(Stored data)
== == ==

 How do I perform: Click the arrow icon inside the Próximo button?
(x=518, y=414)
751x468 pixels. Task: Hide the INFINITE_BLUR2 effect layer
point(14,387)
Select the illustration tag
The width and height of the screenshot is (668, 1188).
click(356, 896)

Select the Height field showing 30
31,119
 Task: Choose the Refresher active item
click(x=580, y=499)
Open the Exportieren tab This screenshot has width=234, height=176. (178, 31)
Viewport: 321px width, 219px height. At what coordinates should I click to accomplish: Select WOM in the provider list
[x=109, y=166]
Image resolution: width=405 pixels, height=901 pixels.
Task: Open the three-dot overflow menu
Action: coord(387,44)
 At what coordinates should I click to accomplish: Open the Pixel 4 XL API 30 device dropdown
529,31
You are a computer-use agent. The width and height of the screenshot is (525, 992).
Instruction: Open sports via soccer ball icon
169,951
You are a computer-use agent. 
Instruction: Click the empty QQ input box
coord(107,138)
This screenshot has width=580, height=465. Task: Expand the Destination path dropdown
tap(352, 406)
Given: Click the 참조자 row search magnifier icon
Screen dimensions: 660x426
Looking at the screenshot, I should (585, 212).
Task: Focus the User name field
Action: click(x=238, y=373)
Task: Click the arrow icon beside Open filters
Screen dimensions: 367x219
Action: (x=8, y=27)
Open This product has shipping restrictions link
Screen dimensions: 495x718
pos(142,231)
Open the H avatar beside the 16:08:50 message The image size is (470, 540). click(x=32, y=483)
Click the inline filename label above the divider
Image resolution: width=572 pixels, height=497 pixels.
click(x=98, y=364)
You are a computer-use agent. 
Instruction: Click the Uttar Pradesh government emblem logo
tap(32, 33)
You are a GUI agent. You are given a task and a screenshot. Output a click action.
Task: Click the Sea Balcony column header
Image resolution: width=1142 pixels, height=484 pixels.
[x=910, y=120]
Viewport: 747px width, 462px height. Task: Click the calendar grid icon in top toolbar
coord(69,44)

== == ==

- _What to produce_
Set down an exact copy of the entries above.

- _Task solution_
 How do I perform: Click the arrow icon inside the Próximo button?
(x=518, y=414)
751x468 pixels. Task: Hide the INFINITE_BLUR2 effect layer
point(14,387)
Select the illustration tag
The width and height of the screenshot is (668, 1188).
click(356, 896)

Select the Height field showing 30
31,119
 Task: Choose the Refresher active item
click(x=580, y=499)
Open the Exportieren tab This screenshot has width=234, height=176. (178, 31)
Viewport: 321px width, 219px height. At what coordinates should I click to accomplish: Select WOM in the provider list
[x=109, y=166]
Image resolution: width=405 pixels, height=901 pixels.
Task: Open the three-dot overflow menu
Action: coord(387,44)
 At what coordinates should I click to accomplish: Open the Pixel 4 XL API 30 device dropdown
529,31
You are a computer-use agent. The width and height of the screenshot is (525, 992).
Instruction: Open sports via soccer ball icon
169,951
You are a computer-use agent. 
Instruction: Click the empty QQ input box
coord(107,138)
This screenshot has width=580, height=465. Task: Expand the Destination path dropdown
tap(352, 406)
Given: Click the 참조자 row search magnifier icon
Screen dimensions: 660x426
Looking at the screenshot, I should (585, 212).
Task: Focus the User name field
Action: click(x=238, y=373)
Task: Click the arrow icon beside Open filters
Screen dimensions: 367x219
Action: (x=8, y=27)
Open This product has shipping restrictions link
Screen dimensions: 495x718
pos(142,231)
Open the H avatar beside the 16:08:50 message The image size is (470, 540). click(x=32, y=483)
Click the inline filename label above the divider
Image resolution: width=572 pixels, height=497 pixels.
click(x=98, y=364)
You are a computer-use agent. 
Instruction: Click the Uttar Pradesh government emblem logo
tap(32, 33)
You are a GUI agent. You are given a task and a screenshot. Output a click action.
Task: Click the Sea Balcony column header
Image resolution: width=1142 pixels, height=484 pixels.
[x=910, y=120]
Viewport: 747px width, 462px height. Task: Click the calendar grid icon in top toolbar
coord(69,44)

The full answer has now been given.